The source cluster (with Kafka or Confluent Server previous to 6.1.0) is unaware of cluster links, but can monitor cluster link related usage by allocating link-specific credentials. Quota metrics for each credential is available in both Kafka and Confluent Platform when user quotas are enabled.

kafka.server:type=Fetch,user={linkPrincipal},client-id={optionalLinkClientId}

byte-rate
throttle-time

kafka.server:type=Request,user={linkPrincipal},client-id={optionalLinkClientId}

request-time
throttle-time

If the source cluster is Confluent Server with a version of 6.1.0 or higher, then you can also monitor cluster links on the source cluster with the following metrics.

kafka.server:type=cluster-link-source-metrics,request={request},link-id={linkUUID}

request-byte-total
request-total
response-byte-total
response-time-ns-avg

Setting quotas on resources and bandwidth usage

You can set various types of quotas to place caps on resources and bandwidth used for Cluster Linking on the source and destination clusters.

Destination cluster quotas

You can limit total usage for cluster links on each broker in the destination cluster by setting the broker config confluent.cluster.link.io.max.bytes.per.second.

Source cluster quotas

The source cluster is unaware of cluster links, but can limit usage for cluster links by allocating link-specific credentials and assigning quotas for the link principal.

Fetch byte-rate (replication throughput) for each cluster link principal
Request rate quota (CPU/thread usage) for each cluster link principal. This also includes CPU usage for metadata and configuration sync as well as ACL and consumer offset migration.

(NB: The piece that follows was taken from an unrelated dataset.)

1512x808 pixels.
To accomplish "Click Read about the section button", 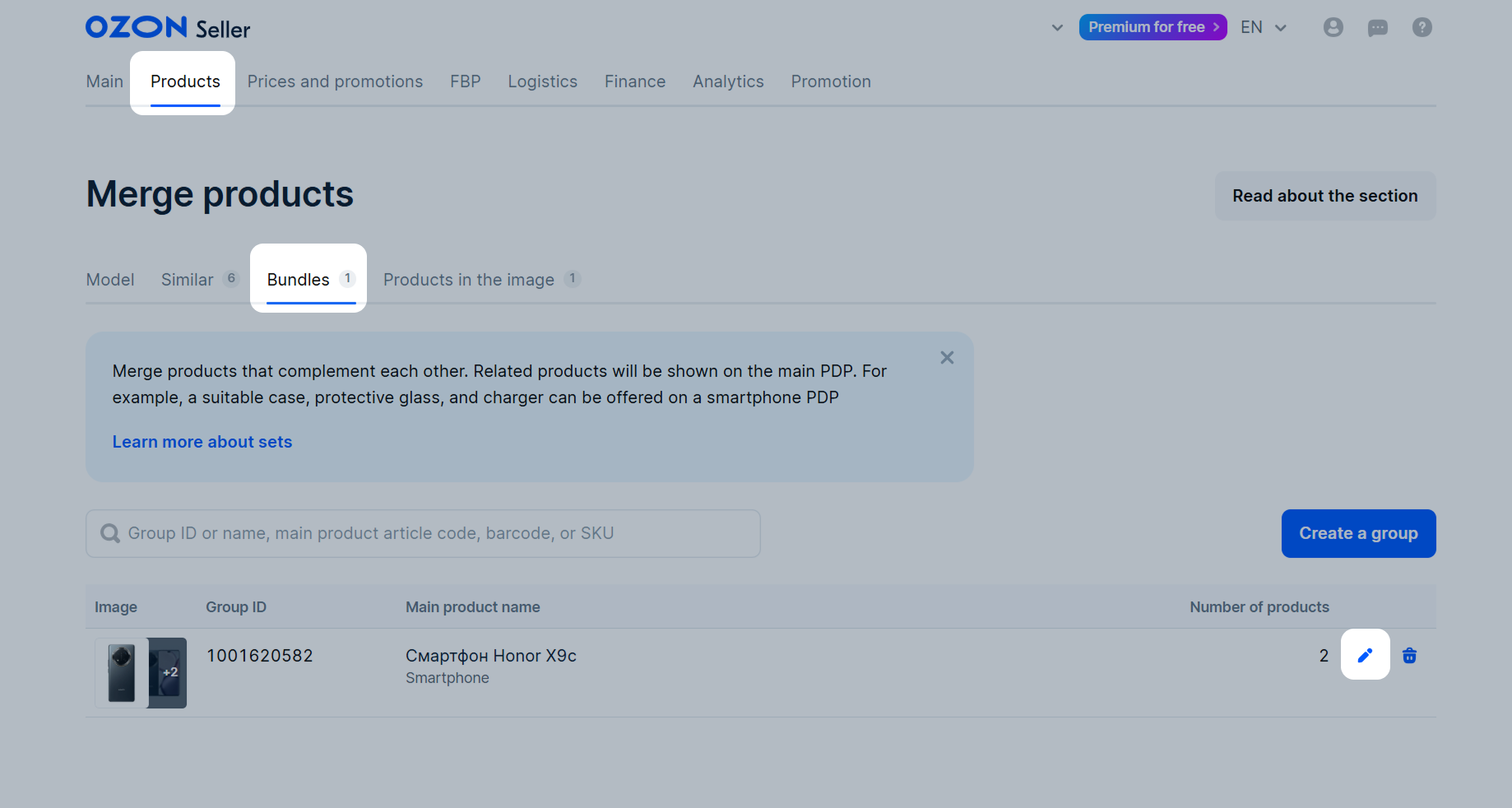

Monitoring Use Cases and Alert Recommendations

Here are common monitoring scenarios and recommended metrics for cluster link operations:

Health Monitoring

Link Status: kafka.server:type=cluster-link-metrics,name=link-count,state=active - Should be 1 for healthy links
Mirror Topic Health: kafka.server:type=cluster-link-metrics,name=mirror-topic-count,state=Mirror - Track active mirror topics
Failed Links: kafka.server:type=cluster-link-metrics,name=broker-failed-link-count - Alert when > 0

Performance Monitoring

Replication Lag: kafka.server.link:type=ClusterLinkFetcherManager,name=MaxLag - Monitor cross-cluster lag
Throughput: kafka.server:type=FetcherStats,name=BytesPerSec - Track data transfer rates
Mirror Topic Throughput: kafka.server:type=BrokerTopicMetrics,name=MirrorBytesInPerSec - Track mirror topic write rates (CP 7.6.1+)
Throttling: kafka.server:type=cluster-link,name=fetch-throttle-time-avg - Monitor throttling impact

Error Monitoring

Task Failures: kafka.server:type=cluster-link-metrics,name=link-task-count,state=in-error - Alert on task errors
Connection Issues: kafka.server:type=cluster-link-metrics,name=reverse-connection-failed-total - Monitor connection failures
Authentication Problems: Use reason=authentication or reason=authorization tags to identify auth issues

Capacity Planning

Connection Count: kafka.server:type=cluster-link-metrics,name=reverse-connection-count - Track connection usage
Queue Sizes: kafka.server:type=cluster-link-metrics,name=remote-admin-queue-size - Monitor queue backlogs
Thread Usage: kafka.server:type=cluster-link-metrics,name=background-thread-usage - Track resource utilization

Complete Metrics and Tags Reference

This section provides a comprehensive reference for all Cluster Linking metrics and their available tags.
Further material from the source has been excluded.